Au nord de l’île de Meizhou se trouve le terminus de traversier où affluent les pèlerins et les touristes, au gré des congés de fêtes et du calendrier saisonnier. Toutefois, cette gare maritime est aussi l’endroit où jour après jour, les pêcheurs ayant pris la mer pour subvenir à leurs besoins, ainsi qu’à ceux de leur famille et de leur communauté, amarrent leurs bateaux et débarquent leurs prises. Ce rituel de subsistance quelque peu banalisé est ici envisagé comme un patrimoine immatériel de l’île et c’est à ce titre que ce projet lui rend hommage. Le concept architectural vise à procurer à la fois un espace public pour les loisirs et un autre lieu pour organiser les célébrations traditionnelles, mais aussi — et principalement — un port d’accueil pour les pêcheurs qui retournent au village. Bien que le parti-pris pour ce pavillon fasse allusion au toit incurvé du temple ancestral de l’île, sa simplicité s’harmonise plutôt avec la monumentalité du monticule rocheux sur lequel il repose. Des marches permettant d’accéder à la plage sont aménagées dans les profondes entailles de la paroi rocheuse, creusées au fil du temps par la puissance cumulée des vents et des courants.

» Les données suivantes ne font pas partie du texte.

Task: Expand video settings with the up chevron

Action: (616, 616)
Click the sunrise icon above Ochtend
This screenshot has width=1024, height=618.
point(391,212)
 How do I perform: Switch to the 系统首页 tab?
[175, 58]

Sur le terrain est un projet d’expositions et de films structuré en trois chapitres. Le premier suivra Xu Tiantian (DnA_Design and Architecture) sur l’île de Meizhou, au large des côtes chinoises, où elle crée une série d’interventions subtiles assurant la médiation entre les pressions patrimoniales et touristiques et l’écosystème marin. Le second s’intéressera à la démarche de bplus.xyz (b+) à Berlin, qui concerte une initiative citoyenne à l’échelle européenne afin de provoquer l’évolution de la culture et de la législation vers une préservation et une réhabilitation du parc immobilier existant. Enfin, la série s’achèvera sur le travail de Carla Juaçaba en plein cœur du Minas Gerais, au Brésil, où elle développe des pavillons dans une plantation de café en tant que structures minimales soutenant la résistance collective envers l’agriculture industrielle extractive.

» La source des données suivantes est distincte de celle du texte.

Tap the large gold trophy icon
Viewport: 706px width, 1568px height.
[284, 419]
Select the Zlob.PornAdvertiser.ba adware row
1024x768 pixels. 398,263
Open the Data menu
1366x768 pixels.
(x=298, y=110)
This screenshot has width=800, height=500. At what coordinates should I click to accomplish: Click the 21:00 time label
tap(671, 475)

Documentées par une approche narrative cinématographique servant d’outil de recherche et accompagnées d’artéfacts, de documents, d’échantillons et de fragments de site illustrant un processus de réflexion continu, les histoires de Sur le terrain sont des morceaux choisis de divers cheminements de recherche et d’exploration, dont le chapitre ultime – le résultat final – est encore à venir et à conceptualiser, étant toujours ouvert et en construction.